No discurso, o presidente assegurou que não haverá revanchismo contra personagens do governo anterior, porém deixou claro que quem for acusado de crimes vai responder diante da Justiça — seguindo, como destacou o presidente, o devido processo legal e com acesso à ampla defesa. "Não carregamos nenhum ânimo de revanche contra os que tentaram subjugar a Nação a seus desígnios pessoais e ideológicos, mas vamos garantir o primado da lei. Quem errou responderá por seus erros, com direito amplo de defesa, dentro do devido processo legal", observou. Horas depois, ao final do discurso no parlatório do Palácio do Planalto, a plateia puxou o coro "anistia não".

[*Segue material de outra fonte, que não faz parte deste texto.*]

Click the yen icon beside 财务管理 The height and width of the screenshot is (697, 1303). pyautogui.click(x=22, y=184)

O tom em relação ao governo Bolsonaro foi duro, sobretudo quando mostrou que o desmonte de políticas públicas e o negacionismo foi responsável pelas quase 700 mil mortes causadas pela covid-19. "O período que se encerra foi marcado por uma das maiores tragédias da história: a pandemia de covid-19. Em nenhum outro país a quantidade de vítimas fatais foi tão alta proporcionalmente à população quanto no Brasil, um dos países mais preparados para enfrentar emergências sanitárias, graças à competência do nosso Sistema Único de Saúde. Este paradoxo só se explica pela atitude criminosa de um governo negacionista, obscurantista e insensível à vida. As responsabilidades por este genocídio hão de ser apuradas e não devem ficar impunes", avisou.

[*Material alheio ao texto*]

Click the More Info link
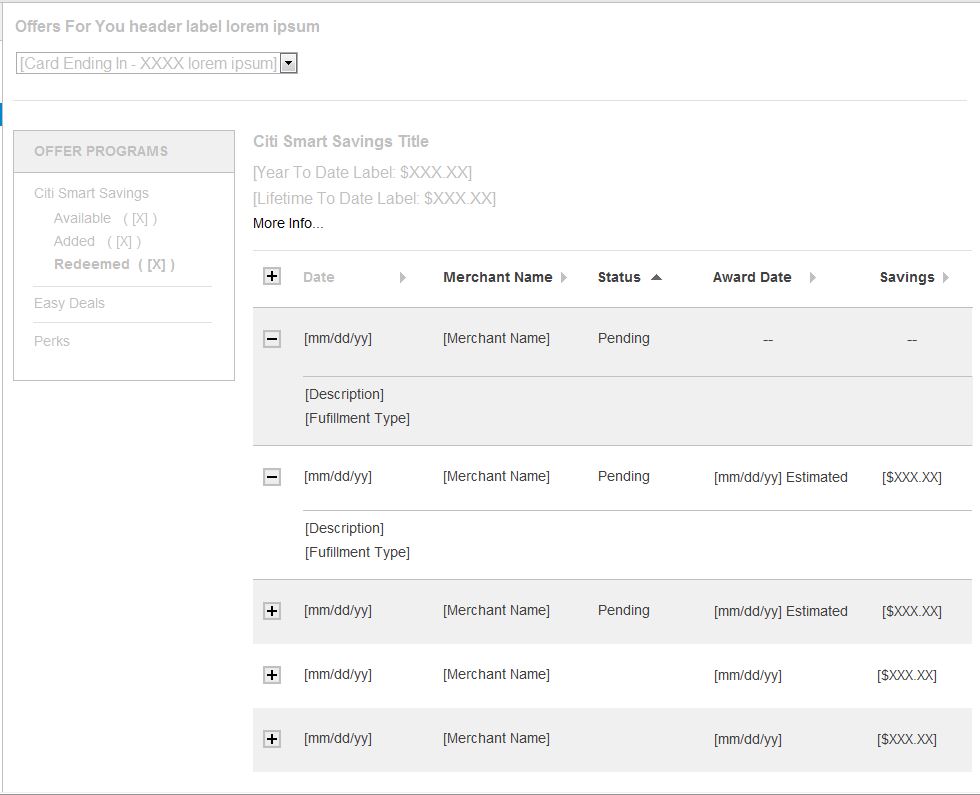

Mais uma vez, Lula criticou o teto de gastos — para o qual deverá haver algum dispositivo que o substitua e que sinalize responsabilidade fiscal. "O SUS é provavelmente a mais democrática das instituições criadas pela Constituição de 1988. Certamente por isso foi a mais perseguida desde então, e foi, também, a mais prejudicada por uma estupidez chamada Teto de Gastos, que haveremos de revogar", atacou.
Lira e Aras vaiados
A presença de aliados de Bolsonaro na sessão solene não agradou os apoiadores que assistiram ao discurso da Praça dos Três Poderes. O presidente da Câmara, Arthur Lira (PP-AL), e o procurador-geral da República, Augusto Aras, foram alvo de fortes vaias por parte do público, com cerca de 40 mil pessoas. As vaias ocorreram assim que as imagens de ambos foram transmitidas no telão. Tanto Aras quanto Lira foram homens-forte do ex-presidente da República durante o seu mandato.

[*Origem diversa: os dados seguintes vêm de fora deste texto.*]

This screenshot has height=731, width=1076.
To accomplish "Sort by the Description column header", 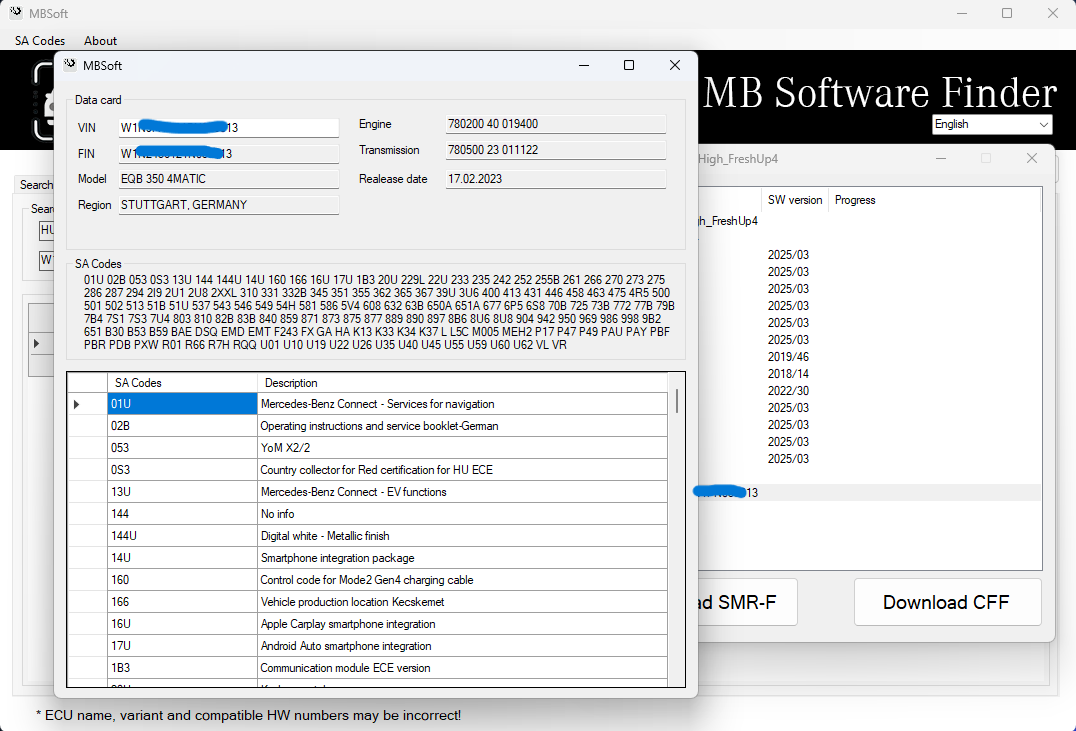I will [x=460, y=383].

O presidente também mandou uma mensagem ao mundo, ao dizer que combaterá o avanço de movimentos autoritários em vários países. Lula defendeu a articulação de "uma governança global" para combater a "máquina de ataques à democracia", que "não tem pátria nem fronteiras", por meio de "tecnologias avançadas e de uma legislação internacional mais dura e eficiente". Para ele, isso não significa atentar contra a liberdade de expressão, mas é uma forma de defender o "livre acesso à informação de qualidade, sem mentiras e manipulações que levam ao ódio e à violência política".